#### Goal of the exercise
Could you find every line in the records below that contains the word "target" and copy it?

[Saved data entries]
◆ ◆ ◆ ◆ ◆ ◆ ◆

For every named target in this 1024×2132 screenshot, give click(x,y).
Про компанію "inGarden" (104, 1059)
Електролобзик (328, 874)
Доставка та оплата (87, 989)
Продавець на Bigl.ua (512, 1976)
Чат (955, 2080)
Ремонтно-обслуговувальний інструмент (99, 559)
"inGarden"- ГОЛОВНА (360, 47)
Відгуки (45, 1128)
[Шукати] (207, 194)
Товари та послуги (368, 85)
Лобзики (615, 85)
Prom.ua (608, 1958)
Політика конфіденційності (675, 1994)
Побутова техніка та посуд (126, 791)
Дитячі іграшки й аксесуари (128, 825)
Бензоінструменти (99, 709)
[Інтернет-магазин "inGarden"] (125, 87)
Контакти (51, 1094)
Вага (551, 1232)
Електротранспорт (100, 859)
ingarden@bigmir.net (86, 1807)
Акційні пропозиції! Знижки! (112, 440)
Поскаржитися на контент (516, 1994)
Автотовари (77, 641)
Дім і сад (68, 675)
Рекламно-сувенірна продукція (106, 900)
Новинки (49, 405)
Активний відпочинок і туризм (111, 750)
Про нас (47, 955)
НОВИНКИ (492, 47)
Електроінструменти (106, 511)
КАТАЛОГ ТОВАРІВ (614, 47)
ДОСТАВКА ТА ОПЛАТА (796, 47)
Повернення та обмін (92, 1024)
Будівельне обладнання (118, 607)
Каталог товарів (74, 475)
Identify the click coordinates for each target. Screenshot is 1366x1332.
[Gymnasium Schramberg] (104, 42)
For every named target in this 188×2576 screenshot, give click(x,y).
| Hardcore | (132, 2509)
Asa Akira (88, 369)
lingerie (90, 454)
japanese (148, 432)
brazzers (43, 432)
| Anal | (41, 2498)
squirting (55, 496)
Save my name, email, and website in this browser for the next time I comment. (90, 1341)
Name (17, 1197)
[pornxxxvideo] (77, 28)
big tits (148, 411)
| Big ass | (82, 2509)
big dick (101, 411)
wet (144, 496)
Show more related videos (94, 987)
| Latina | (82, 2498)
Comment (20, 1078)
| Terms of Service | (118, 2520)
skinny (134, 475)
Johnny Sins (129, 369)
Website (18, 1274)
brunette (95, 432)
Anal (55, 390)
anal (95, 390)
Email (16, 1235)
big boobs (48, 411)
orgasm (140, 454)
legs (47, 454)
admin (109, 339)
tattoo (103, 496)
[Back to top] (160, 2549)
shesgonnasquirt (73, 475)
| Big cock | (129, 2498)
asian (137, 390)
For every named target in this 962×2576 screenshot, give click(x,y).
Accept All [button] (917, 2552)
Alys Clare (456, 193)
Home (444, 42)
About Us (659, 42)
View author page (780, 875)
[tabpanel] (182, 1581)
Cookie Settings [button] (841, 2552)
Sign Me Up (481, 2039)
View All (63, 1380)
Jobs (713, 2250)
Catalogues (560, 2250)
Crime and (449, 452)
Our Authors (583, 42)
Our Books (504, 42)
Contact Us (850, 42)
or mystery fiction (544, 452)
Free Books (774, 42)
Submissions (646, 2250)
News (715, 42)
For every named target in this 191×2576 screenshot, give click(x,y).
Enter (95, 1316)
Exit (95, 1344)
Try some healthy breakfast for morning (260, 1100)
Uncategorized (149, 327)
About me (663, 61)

◆ ◆ ◆ ◆ ◆ ◆ ◆

#### Solution for this task
For every named target in this 1024×2132 screenshot, give click(x,y).
Identify the click coordinates for each target. Screenshot is 1366x1332.
For every named target in this 188×2576 screenshot, give click(x,y).
For every named target in this 962×2576 screenshot, give click(x,y).
For every named target in this 191×2576 screenshot, give click(x,y).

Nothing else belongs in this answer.